Tuck into a second helping of Rye News’ ‘Lunch at The George’ interview series, this time with celebrated local author Alex Preston – whose historical novel, Winchelsea, includes an 18th Century visit to The George. Over a two-course lunch in The George Grill featuring steak and fresh fish, Susan Benn caught up with Alex to talk literary relatives, the upcoming TV adaption of Winchelsea, and why he’ll always be a night owl when it comes to writing…
I am excited to meet Alex Preston, whom local people may know as the historical novelist and author of Winchelsea, which, with 10,000 hardback copies sold to date, owes a vote of thanks in part to the Rye Book Shop for their enthusiastic and loyal support!
At forty-two, Alex has written three successful historical novels and a book of non-fiction. He’s also a regular contributor to The Telegraph, The Economist, and Harper’s Bazaar, as well as reviewing books for the Observer New Review, Financial Times and The Spectator.
Living in Kent with his wife and two children, their family currently hosts a Ukrainian mother with her small son and his grandmother. I feel very lucky to be able to explore his writing practice and influences over lunch at The George in the town he has loved since childhood.

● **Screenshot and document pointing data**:

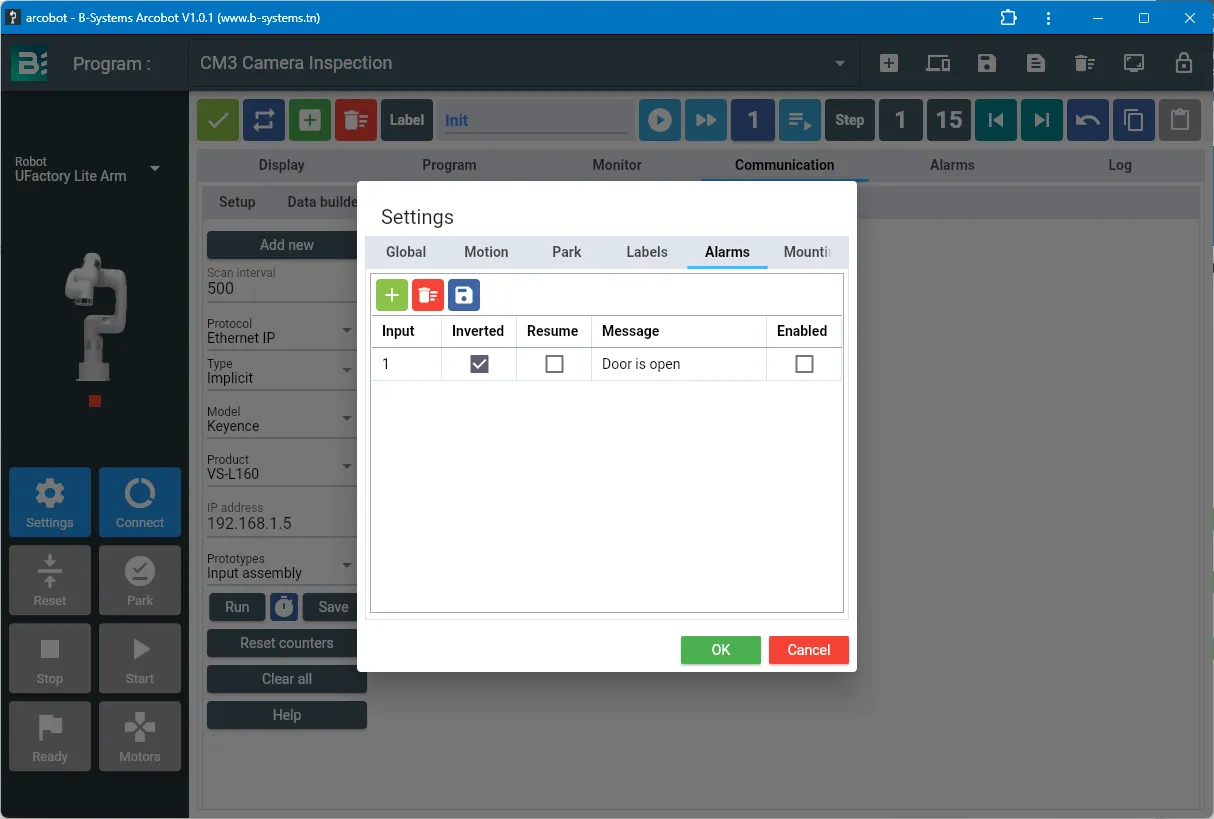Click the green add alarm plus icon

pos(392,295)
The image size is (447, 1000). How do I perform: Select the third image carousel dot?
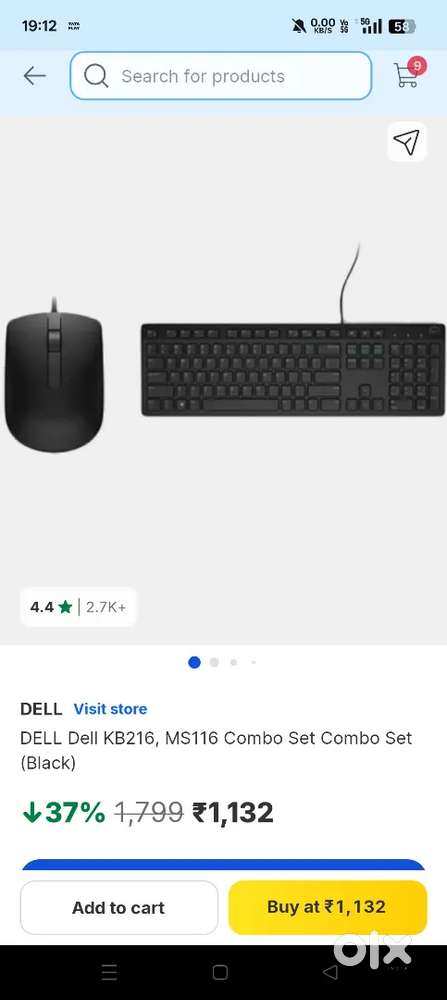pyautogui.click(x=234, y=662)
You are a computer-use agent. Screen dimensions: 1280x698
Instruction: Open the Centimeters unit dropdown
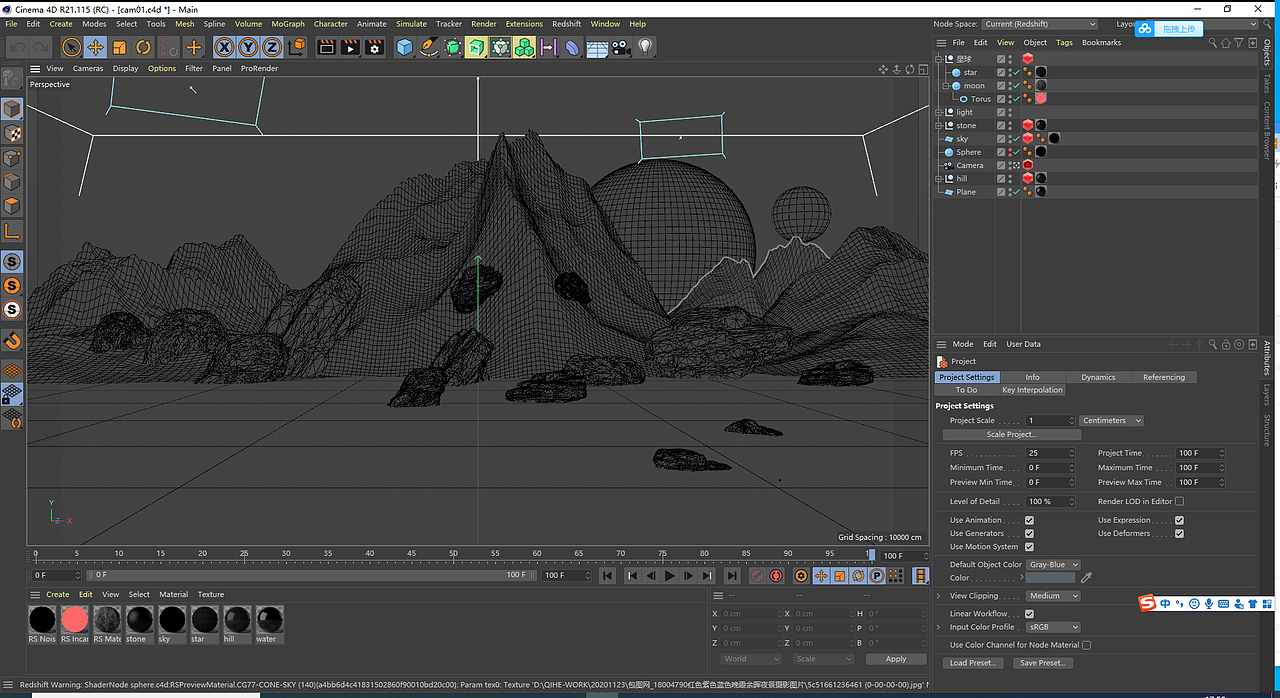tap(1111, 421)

● **WHAT YOU HAVE TO DO**: Copy out the Rye News lunch interview text with Alex Preston word for word, from start to finish.

● **EXERCISE RESULT**:
Tuck into a second helping of Rye News’ ‘Lunch at The George’ interview series, this time with celebrated local author Alex Preston – whose historical novel, Winchelsea, includes an 18th Century visit to The George. Over a two-course lunch in The George Grill featuring steak and fresh fish, Susan Benn caught up with Alex to talk literary relatives, the upcoming TV adaption of Winchelsea, and why he’ll always be a night owl when it comes to writing…
I am excited to meet Alex Preston, whom local people may know as the historical novelist and author of Winchelsea, which, with 10,000 hardback copies sold to date, owes a vote of thanks in part to the Rye Book Shop for their enthusiastic and loyal support!
At forty-two, Alex has written three successful historical novels and a book of non-fiction. He’s also a regular contributor to The Telegraph, The Economist, and Harper’s Bazaar, as well as reviewing books for the Observer New Review, Financial Times and The Spectator.
Living in Kent with his wife and two children, their family currently hosts a Ukrainian mother with her small son and his grandmother. I feel very lucky to be able to explore his writing practice and influences over lunch at The George in the town he has loved since childhood.